Here, it's all come full circle and folk want to call themselves "patients" so all Trust documentation and stuff's printing that up. I think, like homosexuality and stigma there changing over time so the term "gay" is fine (and even seen by some as trendy) the stigma of being a "patient" is also being challenged and locally folk believe they should look it in the eye and tell it like it is. They're recipients of healthcare, they're patients, that's how it is and that's what we're being told very vocally! :-)

Calavera said...

I read this entry twice - the part about the hallucinations is fascinating. I had no idea such a phenomenon existed.
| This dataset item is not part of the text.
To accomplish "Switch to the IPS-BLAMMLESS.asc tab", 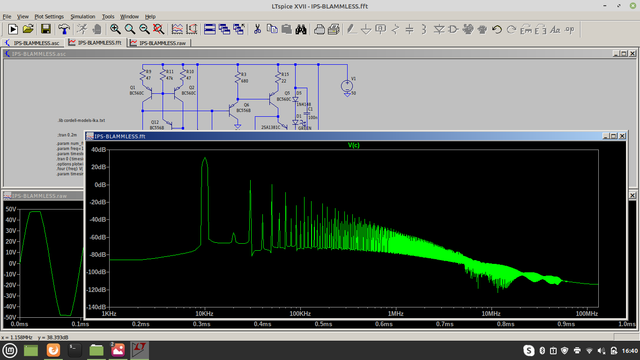I will pos(33,43).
Thanks for linking the papers, too.

Jan said...

Hi Shrink. Mmmmm the term "service user"...... It's in my job title (Service User Development Worker)so it's hard to avoid it. Remarkable the number of people where I work who switch off after they hear the "service user" bit and don't credit me with actually having a job.
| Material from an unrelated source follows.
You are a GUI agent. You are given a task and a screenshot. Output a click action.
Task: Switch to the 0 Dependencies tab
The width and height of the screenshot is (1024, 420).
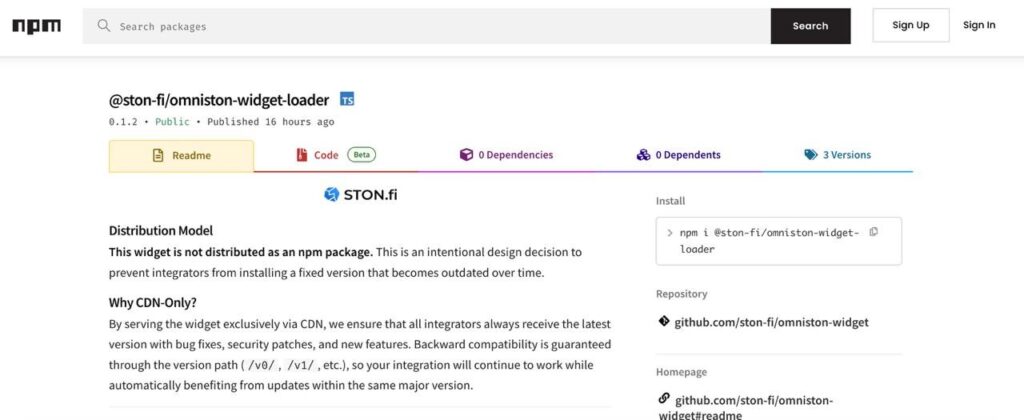coord(506,155)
Any term that is introduced in order to replace a stigmatising one has a limited life-span. It will eventually acquire the negative associations of the term it replaced, within about 10 years according to some Oxbridge Prof of Eng Lang who's studied all this stuff. So the "service user" expression has had its day (I first saw it in the early '90s).

I can live with "patient", as long as it's understood that I am an active and equal participant in the caring process. I shiver at the memory of Foucault's descriptions of judicial processes in latter-day France, where the word "patient" (he who endures) was equally applicable to the occupant of a hospital bed as to the man standing on the trap-door of the gallows wearing a sisal collar.

This idea of me as some kind of "customer" rankles though. I can't change bins in the same way that I can walk out of Tesco and into Sainsbury. May the lords of darkness rot the knickers of HMG for trying to flog that one.

The Shrink said...

Agreed, language changes and connotations/associations attached to words change as ideas move on.

May the lords of darkness rot the knickers of HMG for trying to flog that one.